The University of Sussex is a leading higher education and research institution near Brighton, located in the south of England.
The University has over 14,000 students, of which over a third are postgraduates.
Sussex has developed a reputation for innovation and inspiration, attracting leading researchers from around the globe. There are currently over 2,100 staff, including 1,000 teaching and research staff.
The University of Sussex run an e-Submissions and e-Feedback system known as "ESEF", which enables students to upload their course assignments at their own convenience. A key component of ESEF is Study Direct, a customised version of the open-source Moodle platform.
In 2014, a monitoring system was built for Study Direct, based on the Open Source ELK stack (now known as Elastic Stack). The system gave staff a better view of ESEF system behaviour and diagnostics into problems that arose, and getting visibility of what was going on in the system when students claimed they were unable to submit work.
In late 2015, the monitoring system began to encounter serious stability issues, resulting in its complete breakdown from the end of October. This meant the university had no way of knowing if claims of unsubmitted work were justified or not. Moreover, the original developer had since left, and the University had very little documentation available to fix it.
The University of Sussex contacted us and asked for our help. We performed a three day assessment of the monitoring system. The health check revealed the main cause of the problem lay in the complicated and often resource hungry architecture. We proposed an optimised architecture by simplifying processes and upgrading to the latest technology.

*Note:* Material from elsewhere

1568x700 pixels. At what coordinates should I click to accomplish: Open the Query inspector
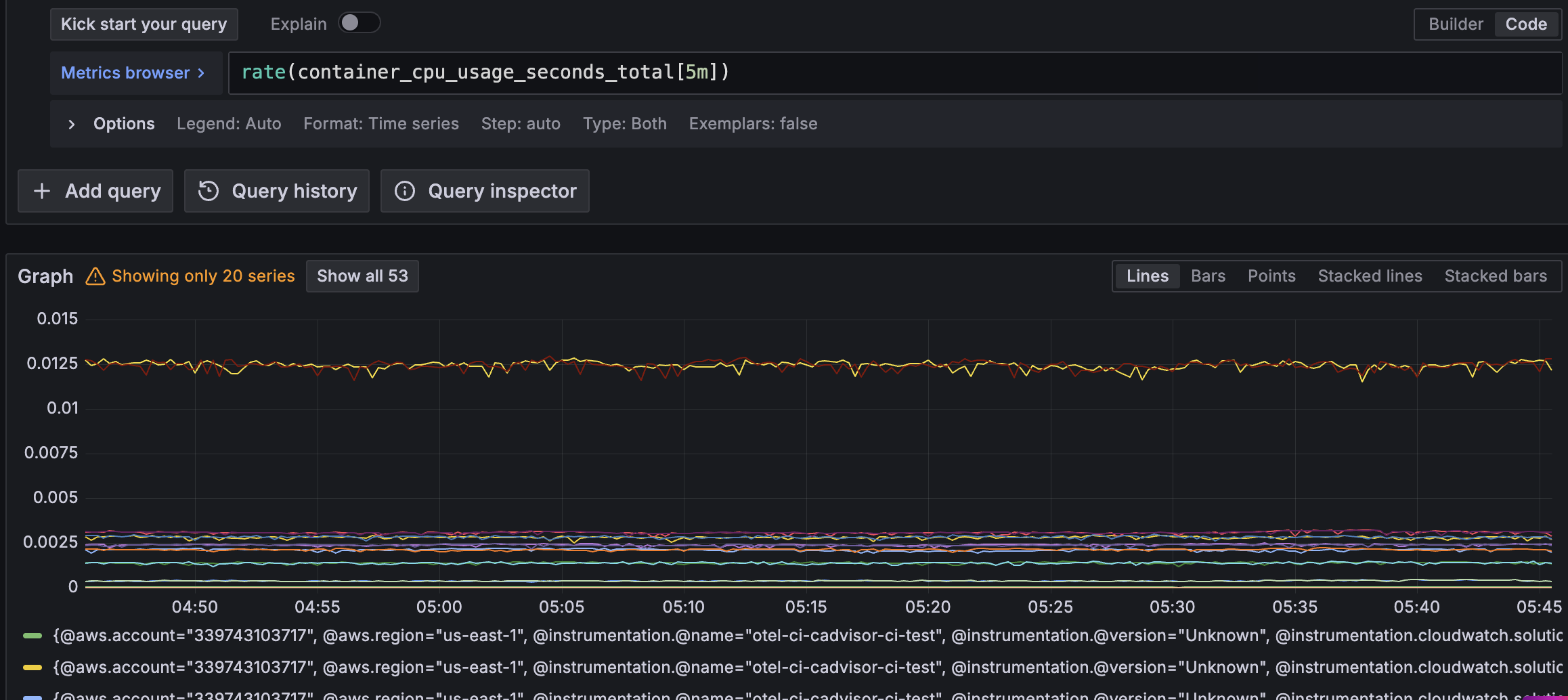coord(485,191)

Meanwhile we added OS monitoring which had been previously absent.
Over three weeks, we revised the architecture, migrated the existing system from ELK stack 1.4 to Elastic Stack 2.4, and added new Grafana dashboards to monitor system metrics such as disk, memory, CPU and network. We then successfully cleaned and migrated their existing data and dashboards. In addition to successfully migrating their data to the new system, we were able to also put a retention policy in place to avoid any future resource issues.

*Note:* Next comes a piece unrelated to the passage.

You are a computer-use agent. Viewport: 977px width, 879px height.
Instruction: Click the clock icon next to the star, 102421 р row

Following the engagement, the University of Sussex’s IT department was able to efficiently monitor their systems for errors and performance issues, resulting in greater levels of service for their users. Using dashboards designed by Rittman Mead, they could see performance levels, as well as detailed and historic metrics surrounding any issues with the system. Furthermore, the new solution meant the University is now capable of accurately investigating the claims of unsubmitted work.
The overhead of monitoring was minimal, yet the benefit significant. By monitoring server metrics, it was also possible to drive realtime alerting for immediate problems, as well as analyse historical trends in order to support capacity planning. Without this kind of monitoring, capacity planning becomes impossible. Furthermore, troubleshooting is entirely reactive to problems that occur, rather than proactively preventing the problems occurring in the first place.
The implementation of a monitoring and diagnostics system is an essential step for any organisation that wants to ensure the highest levels of service for it's users. Once this is in place, we recommend using the data to further enhance the system, such as anomaly detection and smart alerting.
System usage data can also be used as the basis for analysing levels of user engagement with a platform, and identifying any potential areas for improving the accessibility of a system.